Exercise —
Copy the data word for word, beginning at the line that contains "Open Internet Explorer from taskbar" and ending after the line that contains "coord(373,189)". Leave the pictures out of your copy.

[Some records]
◆ ◆ ◆ ◆ ◆

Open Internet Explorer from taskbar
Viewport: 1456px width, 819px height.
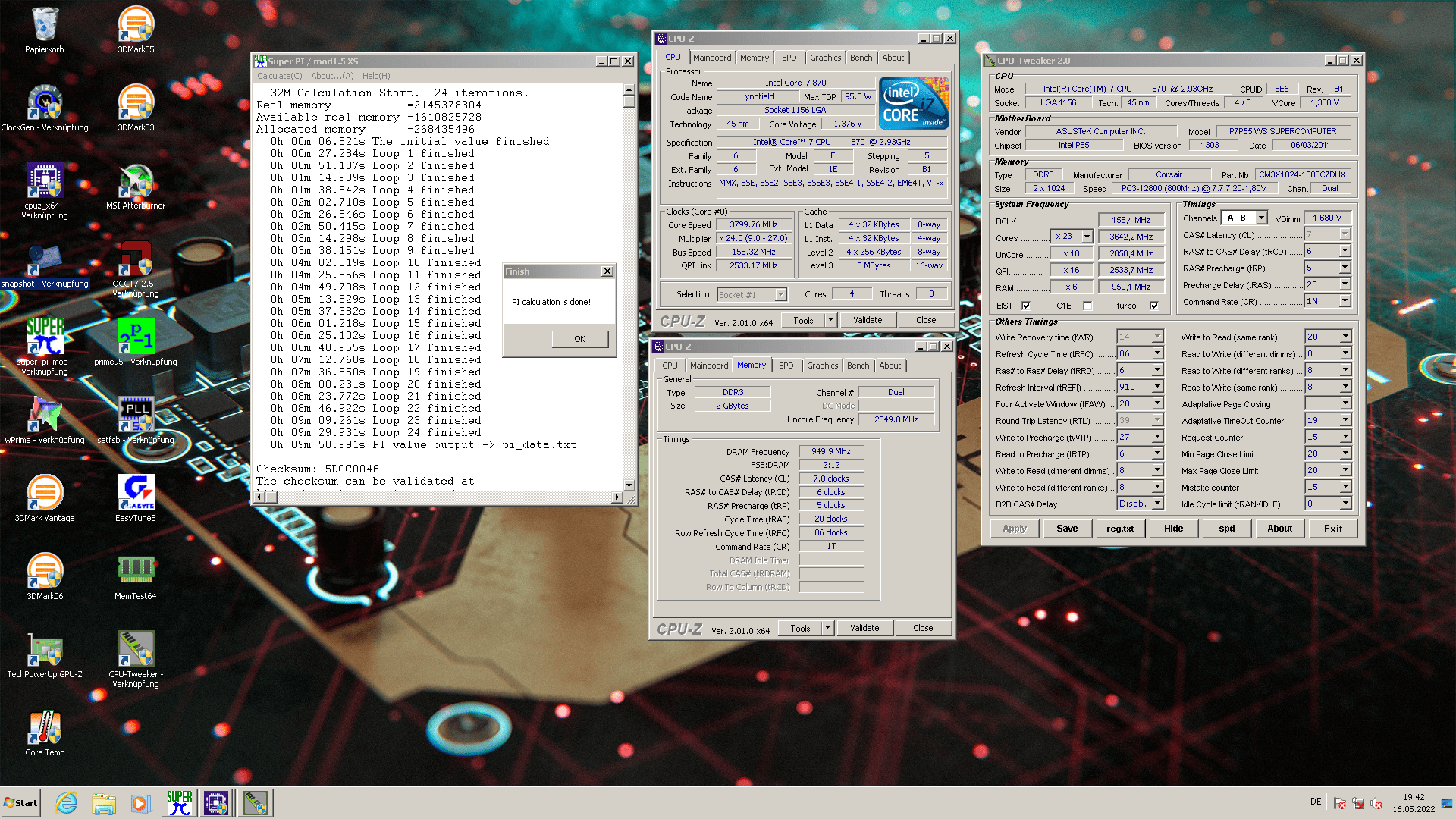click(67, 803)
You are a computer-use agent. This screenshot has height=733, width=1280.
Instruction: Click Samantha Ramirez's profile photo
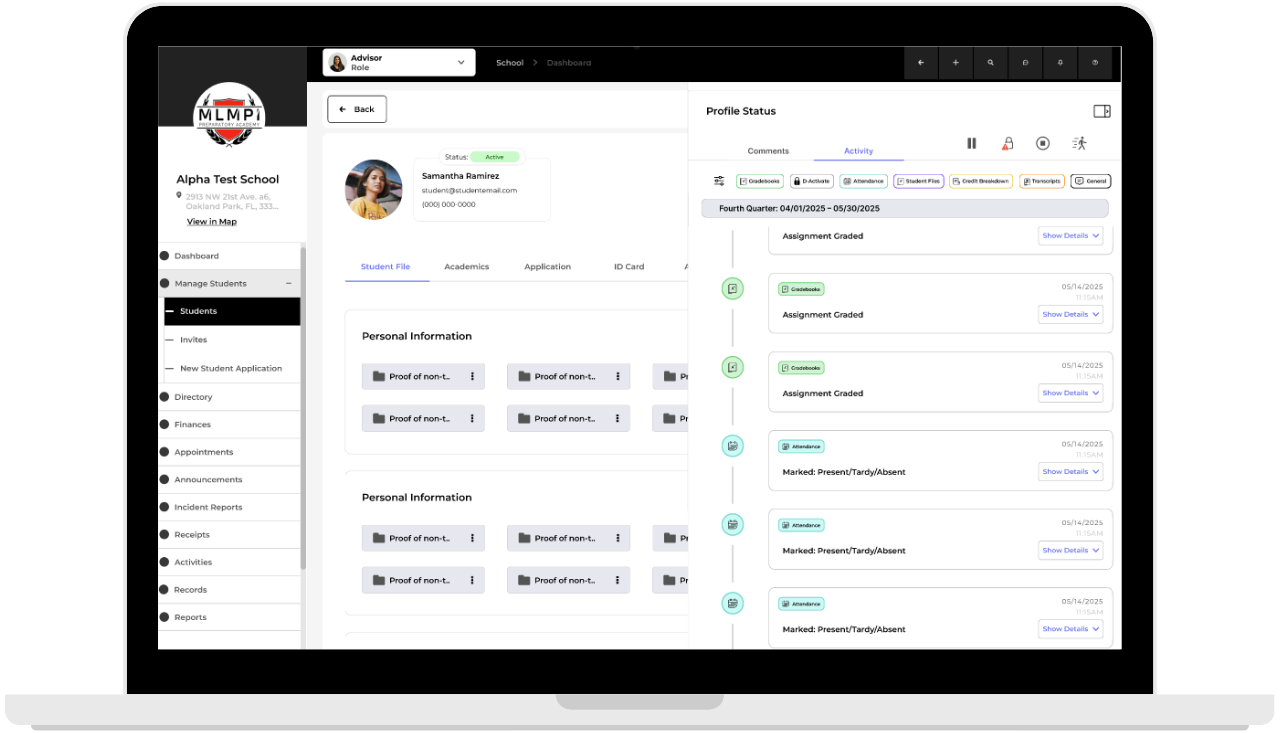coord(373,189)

◆ ◆ ◆ ◆ ◆

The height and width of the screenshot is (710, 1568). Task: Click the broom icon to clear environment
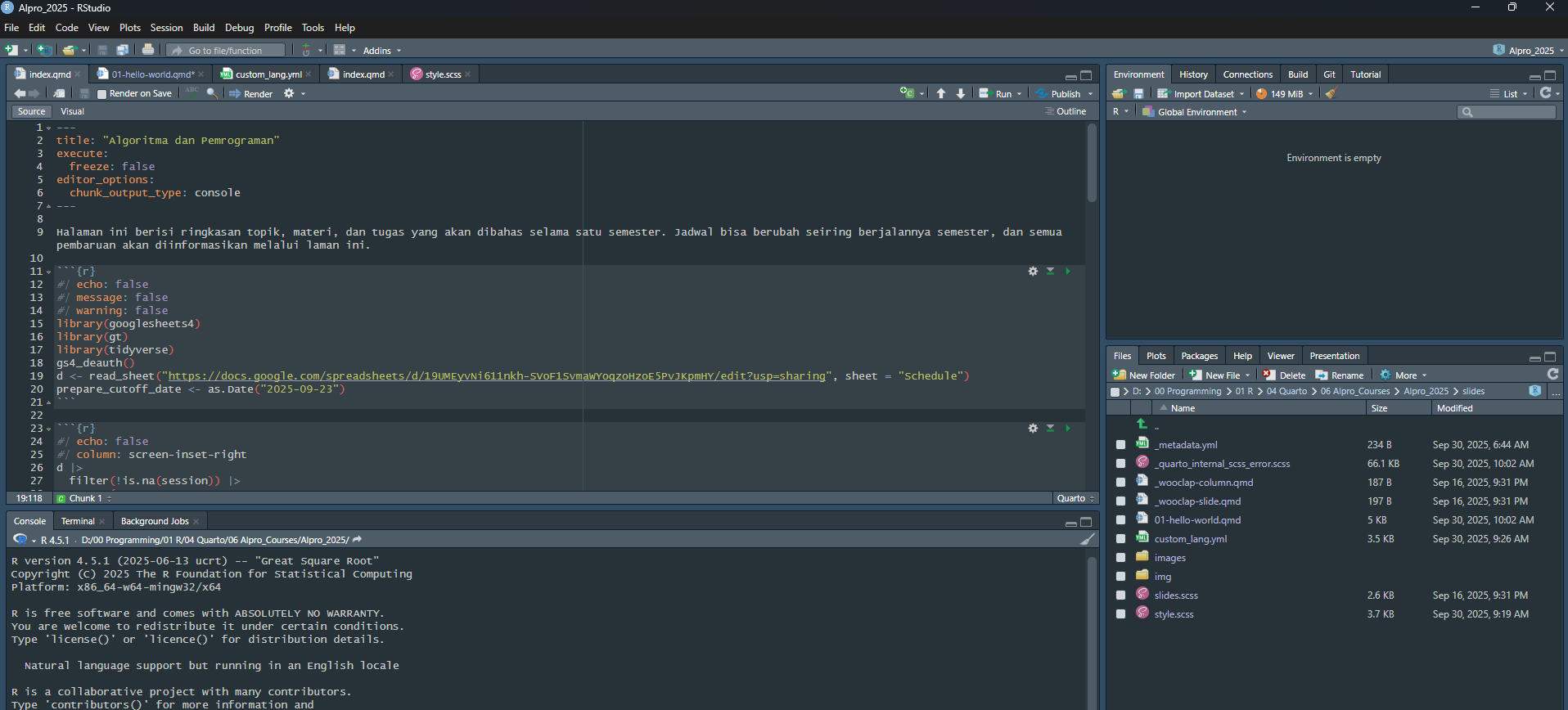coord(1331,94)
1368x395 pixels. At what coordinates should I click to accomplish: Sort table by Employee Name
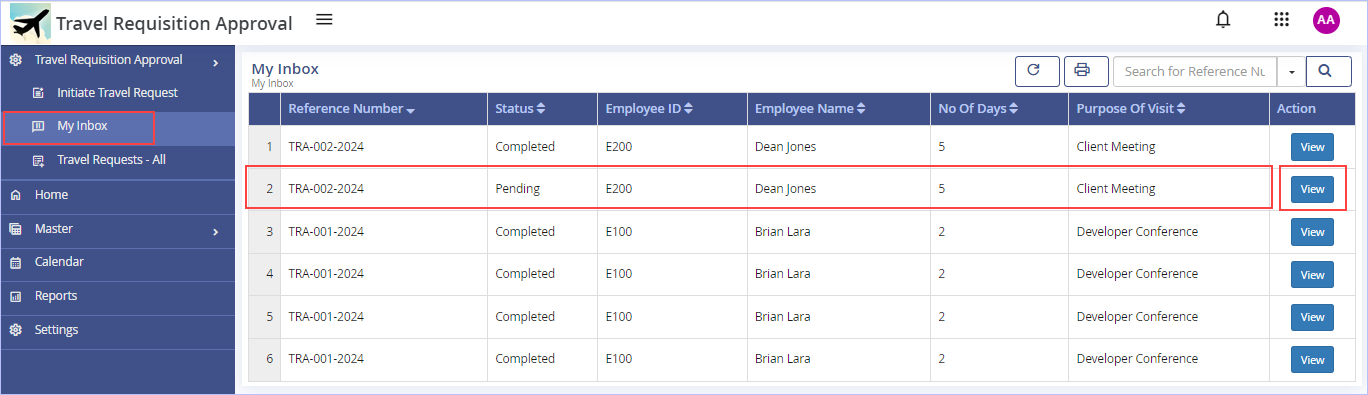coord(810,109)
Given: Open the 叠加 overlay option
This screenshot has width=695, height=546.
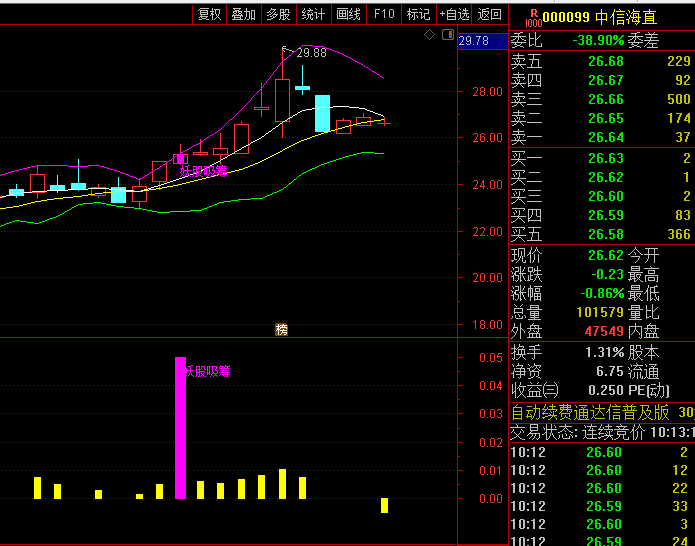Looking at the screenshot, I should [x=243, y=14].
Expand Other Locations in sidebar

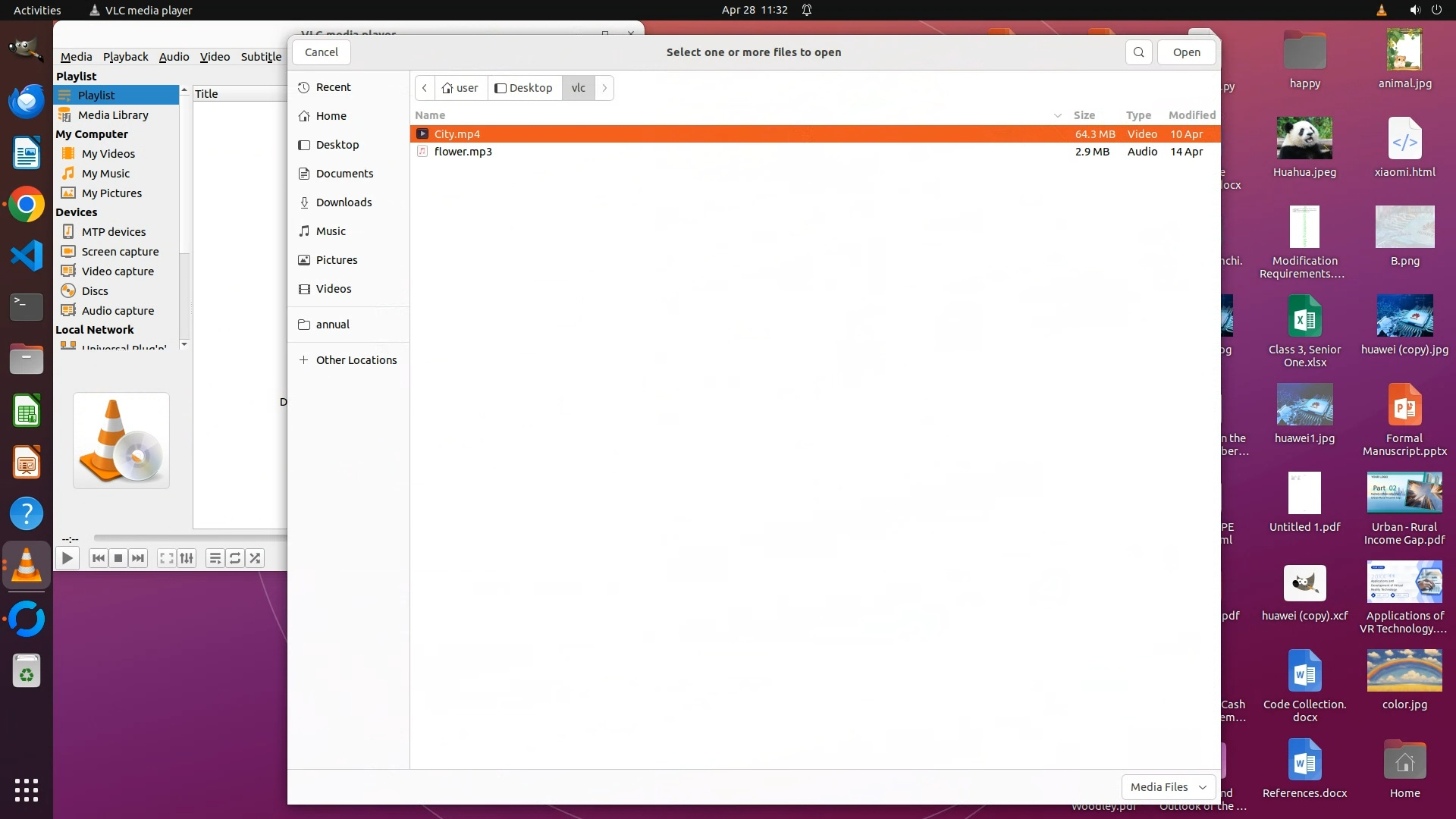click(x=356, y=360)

◆ ◆ ◆ ◆ ◆

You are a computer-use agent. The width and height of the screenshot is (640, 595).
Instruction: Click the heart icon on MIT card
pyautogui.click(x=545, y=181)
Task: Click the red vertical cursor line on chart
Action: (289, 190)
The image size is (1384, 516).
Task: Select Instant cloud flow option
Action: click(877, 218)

◆ ◆ ◆ ◆ ◆

Answer to the problem —
Open Internet Explorer from taskbar
Viewport: 1456px width, 819px height.
click(67, 803)
You are a computer-use agent. This screenshot has height=733, width=1280.
Instruction: Click Samantha Ramirez's profile photo
coord(373,189)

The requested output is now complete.